Safety laser scanners define safety and warning fields, also referred to as zones. These zones are freely programmable (with configuration access rights) and can be changed dynamically by an input to the device. Once an object is detected in the defined warning field, the scanner initiates a warning output signal (an audible or visible indicator) that can be used to notify someone in the area that they are entering an area where there are potential hazards. When an object enters the safety field, a safety stop can be initiated to safely stop the hazardous motion of the machine.

Advantages of the technology include non-contact functionality, adjustability, one-piece design and warning field protection.

Non-contact functionality

Safety laser scanners function without needing physical object contact by providing protection through infrared lasers. One of the biggest issues with safety mats is that they stop working, either because people repeatedly step on them (after all, that is what they are designed for) or because tools, products, lubricants, fork trucks, or other environmental ‘hazards’ come into contact with them. This causes downtime and increases the frequency of replacement.

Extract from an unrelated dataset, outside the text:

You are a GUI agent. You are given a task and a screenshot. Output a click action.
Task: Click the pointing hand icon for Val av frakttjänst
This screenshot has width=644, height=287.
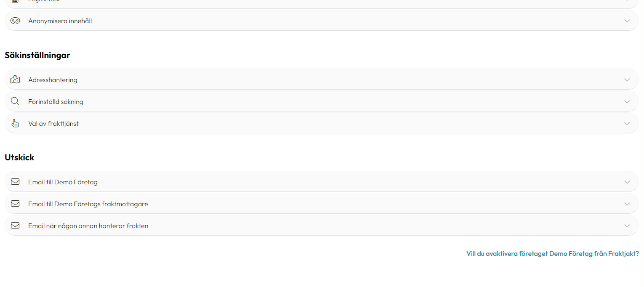15,123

In contrast, safety laser scanners are typically mounted in a secure, recessed area of the machine. Since its only active mechanism is an outgoing laser, nothing physical will impair operation. Further, scanners have enhanced flexibility. For example, oil and grease problems in a protected environment will not cause the laser scanner to trip because parameters can be adjusted so the device ignores these types of issues.

Adjustability

Safety mats are often limited in use by their initial application. In manufacturing facilities, they are purchased to cover specific machines; for example, one machine setup may require 4 x 4 mats, while another uses 6 x 6 mats. In other cases, such as when new machines are bought, an operation grows into new facilities, or floor plans are adjusted within existing facilities, an original safety mat designed for a 4 x 4 area may no longer satisfy the requirement. A new mat must be purchased or a different one secured from stock. On the other hand, with the safety laser scanner and its warning and safety fields, everything is freely programmable. Using the original scanner, a user can easily configure the fields to whatever size needed for operations, however they change.

Warning field protection

The importance of the warning field is that it provides another indication – to operators, people moving through the area, fork truck drivers – that they are getting too close to the machine and will interfere with its operation if they come any closer. Like the safety field, the warning field is freely programmable.

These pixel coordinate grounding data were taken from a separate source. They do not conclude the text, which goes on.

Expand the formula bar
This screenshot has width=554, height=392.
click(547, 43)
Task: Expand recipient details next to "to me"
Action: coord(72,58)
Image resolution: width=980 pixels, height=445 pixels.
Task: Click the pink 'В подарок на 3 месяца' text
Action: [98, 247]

If the scanner senses somebody in the described warning field, it gives a discrete output, typically attached to a flashing light or some sort of siren. Consider this safety mat alternative where a machine is running producing parts. In a typical situation, operators can see where the safety mat is if they are paying attention. If not, and they step on the mat, they will stop the machine.

A smart choice

There was a time when safety mats made sense, but safety laser scanners are negating that now. By providing better protection and ensuring continuity of production at less cost over the life of a machine or facility, safety laser scanners have become the component of choice for machine safeguarding and other safety applications within the plant environment. Maximum productivity and protection at minimum cost over time – that is the smart choice.